Given data Block Start

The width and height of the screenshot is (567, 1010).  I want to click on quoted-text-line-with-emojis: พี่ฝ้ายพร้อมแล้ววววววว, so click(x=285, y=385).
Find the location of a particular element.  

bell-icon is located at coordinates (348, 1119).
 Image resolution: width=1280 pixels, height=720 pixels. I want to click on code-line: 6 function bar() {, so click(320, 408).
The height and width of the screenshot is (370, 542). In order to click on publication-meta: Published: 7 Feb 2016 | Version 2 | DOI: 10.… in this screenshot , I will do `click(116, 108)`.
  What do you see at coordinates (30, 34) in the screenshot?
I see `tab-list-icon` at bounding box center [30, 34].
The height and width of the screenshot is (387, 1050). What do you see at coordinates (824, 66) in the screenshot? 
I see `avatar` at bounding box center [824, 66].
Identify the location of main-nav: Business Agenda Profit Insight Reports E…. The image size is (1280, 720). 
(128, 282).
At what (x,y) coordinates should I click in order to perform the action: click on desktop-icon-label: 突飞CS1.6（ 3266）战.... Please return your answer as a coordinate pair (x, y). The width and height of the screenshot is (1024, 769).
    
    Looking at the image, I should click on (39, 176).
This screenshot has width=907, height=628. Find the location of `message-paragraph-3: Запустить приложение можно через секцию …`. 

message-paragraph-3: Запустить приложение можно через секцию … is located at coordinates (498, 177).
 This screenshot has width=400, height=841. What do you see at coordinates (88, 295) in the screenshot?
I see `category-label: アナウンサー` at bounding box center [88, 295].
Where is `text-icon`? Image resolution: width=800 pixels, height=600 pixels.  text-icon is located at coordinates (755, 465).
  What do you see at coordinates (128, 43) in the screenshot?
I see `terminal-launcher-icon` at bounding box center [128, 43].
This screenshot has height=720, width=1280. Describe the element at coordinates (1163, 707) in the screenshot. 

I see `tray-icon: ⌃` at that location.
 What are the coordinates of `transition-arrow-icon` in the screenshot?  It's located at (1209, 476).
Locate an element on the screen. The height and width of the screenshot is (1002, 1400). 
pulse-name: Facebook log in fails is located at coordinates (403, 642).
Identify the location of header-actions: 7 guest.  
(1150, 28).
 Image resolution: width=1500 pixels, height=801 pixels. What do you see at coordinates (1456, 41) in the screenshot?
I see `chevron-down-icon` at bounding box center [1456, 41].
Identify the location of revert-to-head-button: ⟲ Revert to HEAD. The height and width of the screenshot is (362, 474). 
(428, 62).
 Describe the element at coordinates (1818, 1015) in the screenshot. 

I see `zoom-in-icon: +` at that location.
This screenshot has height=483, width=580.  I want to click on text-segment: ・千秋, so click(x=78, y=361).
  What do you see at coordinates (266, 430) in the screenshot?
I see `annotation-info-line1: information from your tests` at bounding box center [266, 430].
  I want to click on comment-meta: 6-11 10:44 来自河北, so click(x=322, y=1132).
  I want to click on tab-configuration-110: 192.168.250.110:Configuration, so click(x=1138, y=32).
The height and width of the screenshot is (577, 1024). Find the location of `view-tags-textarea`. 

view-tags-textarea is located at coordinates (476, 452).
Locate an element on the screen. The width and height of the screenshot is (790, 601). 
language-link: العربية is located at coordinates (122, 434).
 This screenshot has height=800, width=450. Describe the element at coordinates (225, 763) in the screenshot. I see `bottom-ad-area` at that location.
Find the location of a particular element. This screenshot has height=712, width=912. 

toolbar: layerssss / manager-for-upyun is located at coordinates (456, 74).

Given data Block End

### Exercise aim
Count the lines in the entries above that contain the string "можно". Case must match, and the reply should be only the number.

### Written solution
2